■ STATED PROBLEM
Copy everything from the first of the rows below down to the line containing "point(40,267)", keeping both of those lines and making no changes.

■ MATERIAL FOR THIS TASK

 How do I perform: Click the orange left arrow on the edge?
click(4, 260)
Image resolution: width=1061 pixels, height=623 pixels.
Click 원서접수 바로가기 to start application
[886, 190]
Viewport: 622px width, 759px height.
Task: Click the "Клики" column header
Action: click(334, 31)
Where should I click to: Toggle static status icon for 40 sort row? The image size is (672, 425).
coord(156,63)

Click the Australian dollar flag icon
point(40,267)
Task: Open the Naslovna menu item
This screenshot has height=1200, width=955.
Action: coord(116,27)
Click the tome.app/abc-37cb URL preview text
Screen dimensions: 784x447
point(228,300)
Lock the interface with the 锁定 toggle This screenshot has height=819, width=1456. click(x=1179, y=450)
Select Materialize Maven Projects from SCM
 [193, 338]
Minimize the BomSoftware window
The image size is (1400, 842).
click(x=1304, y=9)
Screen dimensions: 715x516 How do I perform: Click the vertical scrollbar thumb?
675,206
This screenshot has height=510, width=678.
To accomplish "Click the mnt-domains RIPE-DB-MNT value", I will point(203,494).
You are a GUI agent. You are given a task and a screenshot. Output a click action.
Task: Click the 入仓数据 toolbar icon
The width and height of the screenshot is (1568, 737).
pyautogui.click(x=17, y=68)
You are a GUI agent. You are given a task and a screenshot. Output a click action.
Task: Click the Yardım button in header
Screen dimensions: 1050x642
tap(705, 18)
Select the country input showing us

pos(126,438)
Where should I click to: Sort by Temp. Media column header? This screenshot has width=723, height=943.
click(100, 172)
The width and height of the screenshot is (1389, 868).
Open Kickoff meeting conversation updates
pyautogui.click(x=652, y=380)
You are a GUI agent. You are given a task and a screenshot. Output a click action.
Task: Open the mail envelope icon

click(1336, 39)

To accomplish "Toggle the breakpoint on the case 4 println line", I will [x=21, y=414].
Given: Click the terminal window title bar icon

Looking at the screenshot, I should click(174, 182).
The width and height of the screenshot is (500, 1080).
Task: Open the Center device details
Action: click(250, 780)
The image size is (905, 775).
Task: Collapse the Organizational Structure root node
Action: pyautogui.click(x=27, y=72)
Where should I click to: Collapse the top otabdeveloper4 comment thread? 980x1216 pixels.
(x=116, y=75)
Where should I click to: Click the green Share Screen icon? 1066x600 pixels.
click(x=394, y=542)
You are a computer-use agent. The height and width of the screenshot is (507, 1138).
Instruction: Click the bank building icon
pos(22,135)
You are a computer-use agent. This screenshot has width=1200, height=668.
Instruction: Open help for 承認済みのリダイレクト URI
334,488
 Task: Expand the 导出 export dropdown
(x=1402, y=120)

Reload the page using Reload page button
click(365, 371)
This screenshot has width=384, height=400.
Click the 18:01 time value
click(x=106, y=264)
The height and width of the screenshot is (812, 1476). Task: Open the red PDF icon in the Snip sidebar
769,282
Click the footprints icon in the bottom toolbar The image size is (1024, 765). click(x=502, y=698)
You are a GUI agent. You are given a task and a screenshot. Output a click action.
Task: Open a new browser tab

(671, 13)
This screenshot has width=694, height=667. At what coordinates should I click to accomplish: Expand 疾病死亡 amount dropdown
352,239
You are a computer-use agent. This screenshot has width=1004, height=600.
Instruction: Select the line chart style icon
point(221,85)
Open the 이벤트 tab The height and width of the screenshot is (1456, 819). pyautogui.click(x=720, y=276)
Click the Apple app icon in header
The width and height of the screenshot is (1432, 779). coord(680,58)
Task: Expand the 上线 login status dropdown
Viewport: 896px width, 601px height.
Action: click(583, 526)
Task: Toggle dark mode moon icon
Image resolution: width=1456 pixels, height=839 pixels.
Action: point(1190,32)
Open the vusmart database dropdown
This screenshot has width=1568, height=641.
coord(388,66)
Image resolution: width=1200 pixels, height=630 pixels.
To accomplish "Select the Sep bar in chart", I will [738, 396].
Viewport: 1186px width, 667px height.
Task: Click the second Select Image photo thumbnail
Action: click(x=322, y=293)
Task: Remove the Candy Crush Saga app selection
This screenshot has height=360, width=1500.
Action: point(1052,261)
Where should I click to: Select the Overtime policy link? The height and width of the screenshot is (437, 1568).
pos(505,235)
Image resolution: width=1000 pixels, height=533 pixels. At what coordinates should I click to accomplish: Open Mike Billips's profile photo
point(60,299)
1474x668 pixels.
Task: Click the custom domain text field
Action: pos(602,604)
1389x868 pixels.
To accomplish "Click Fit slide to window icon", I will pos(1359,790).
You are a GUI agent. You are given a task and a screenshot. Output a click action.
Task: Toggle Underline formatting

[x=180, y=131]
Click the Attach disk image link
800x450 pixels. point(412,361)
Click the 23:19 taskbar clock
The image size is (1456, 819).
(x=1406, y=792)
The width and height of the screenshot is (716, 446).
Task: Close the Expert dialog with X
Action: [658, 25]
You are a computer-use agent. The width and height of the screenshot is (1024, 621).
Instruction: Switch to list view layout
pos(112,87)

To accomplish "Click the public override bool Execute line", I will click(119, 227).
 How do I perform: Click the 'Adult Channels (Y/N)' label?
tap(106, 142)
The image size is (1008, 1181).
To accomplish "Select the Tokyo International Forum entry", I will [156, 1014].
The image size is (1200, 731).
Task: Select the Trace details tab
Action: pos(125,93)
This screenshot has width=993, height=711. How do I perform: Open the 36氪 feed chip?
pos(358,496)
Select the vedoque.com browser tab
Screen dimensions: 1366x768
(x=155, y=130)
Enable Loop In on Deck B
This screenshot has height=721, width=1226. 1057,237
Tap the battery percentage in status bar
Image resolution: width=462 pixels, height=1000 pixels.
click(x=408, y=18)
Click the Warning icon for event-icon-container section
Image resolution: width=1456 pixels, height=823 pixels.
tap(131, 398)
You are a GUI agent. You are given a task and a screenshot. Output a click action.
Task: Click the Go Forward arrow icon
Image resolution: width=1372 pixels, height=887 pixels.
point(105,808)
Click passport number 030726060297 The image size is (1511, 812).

■ WRITTEN REPLY
 How do I perform: Click the orange left arrow on the edge?
click(4, 260)
Image resolution: width=1061 pixels, height=623 pixels.
Click 원서접수 바로가기 to start application
[886, 190]
Viewport: 622px width, 759px height.
Task: Click the "Клики" column header
Action: click(334, 31)
Where should I click to: Toggle static status icon for 40 sort row? The image size is (672, 425).
coord(156,63)

Click the Australian dollar flag icon
point(40,267)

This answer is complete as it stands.